You could look at it one way as this competition, this philanthropic game, if you like ... You can look at it another way where it's parallel to how culture is passed down - you have a mentor, you have an elder, and you have a young person that is being presented with something true and something sacred ...says Winch in the Sydney Morning Herald.
You can read a n extract from Winch's novel Swallow the Air, here. At the moment the book is not available outside Australia, but I really hope that it soon become available to a wider readership.
I first heard about the Rolex mentorships*
... created to assist extraordinary, rising artists to achieve their full potential.when I saw a series of documentaries on the BBC. The one that sticks in my mind is the programme in which the great Peruvian author Mario Vargas Llosa and his protegee Antonio Garcia Angel, talked about the year they spent working together.
Other mentors have been Toni Morrison and North African writer Tahar Ben Jelloun.
I really like the whole idea of mentorship and wish there was more opportunity for it to happen for young authors.

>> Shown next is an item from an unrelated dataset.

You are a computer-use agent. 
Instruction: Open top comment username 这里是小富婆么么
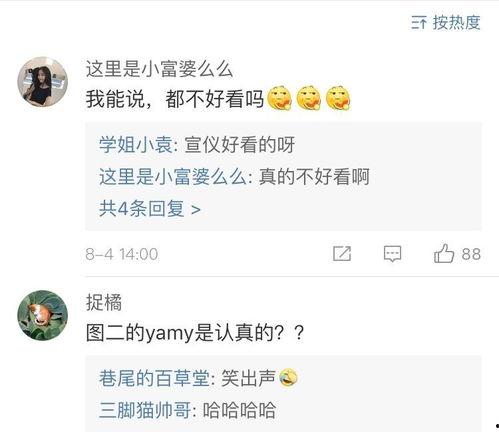(x=159, y=69)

Hmmm ... if you could choose any great artist to be your mentor, who would it be?
Update (15/6/08):
Jane Cornwell profiles Tara in The Australian :
It's been quite a journey for the young writer of Wiradjuri, Afghan and English descent, who grew up in a housing commission strip in Wollongong, NSW. After her parents split up when she was nine, her mother reared the four children in an environment Winch describes as sometimes fraught but ultimately positive.(*Congrats, of course also to Malaysian filmaker Ho Yuhang who made it to the finals in the Film category, and while he didn't win, at least got to meet Martin Scorsese!)
Always a reader, she was still at high school when Robert Frost's poem The Road Not Taken ("Two roads diverged in a wood and I --/ I took the one less travelled by,/ And that has made all the difference") inspired her to become a traveller, too. Travel, geographical and spiritual, has been a passion ever since.
At 17, armed with a two-person tent, a pair of boots and a writing pad, she left Wollongong to hitchhike across Australia. "I just told Mum I was going," she says over orange juice in a London cafe the day after the Rolex launch. "I felt this need to know my country. And because being away forces you to reflect, I started writing as a way of understanding my childhood and my world. Travellers I met gave me books like Zen and the Art of Motorcycle Maintenance, which helped me to look at things differently. I put everything down on paper."
Wanderlust piqued, the word freedom tattooed on her arm, Winch travelled through India, then spent six months at a Tibetan centre in Scotland, practising the Buddhism that continues to direct her life. Back in Australia three years later, she settled in Brisbane and struggled to make ends meet. In her spare time she hung out at the State Library of Queensland, feeding her appetite for reading. "One day I saw an ad for their short-story writing competition. There was prizemoney, so I typed one up on my old orange portable typewriter."
Her story won the $500 runner-up prize and became the first instalment of Swallow the Air. Winch wrote much of the book while pregnant with her daughter, Lila, now 2 1/2.
6 comments:
For me, it would be Salman Rushdie, Jonathan Carroll, Milan Kundera, or Neil Gaiman.
A.S. Byatt
i'd like annie proulx though i'm a bit worried because she gives the impression that she doesn't suffer fools gladly.
I know that we live in an ageist world but why does it have to be YOUNG authors?
What about writers who start later on in life?
Mentor well living authors - maybe Michael Moorcock or Umberto Ecco.
Past authors would have been - R.K Narayan or Dylan Thomas when he was sober.
Hmm ... P D James or Sue Grafton.
Animah, great choice. Since you've taken Byatt, I'm opting for Alasdair Gray. His new book is beautiful, in every sense of the word.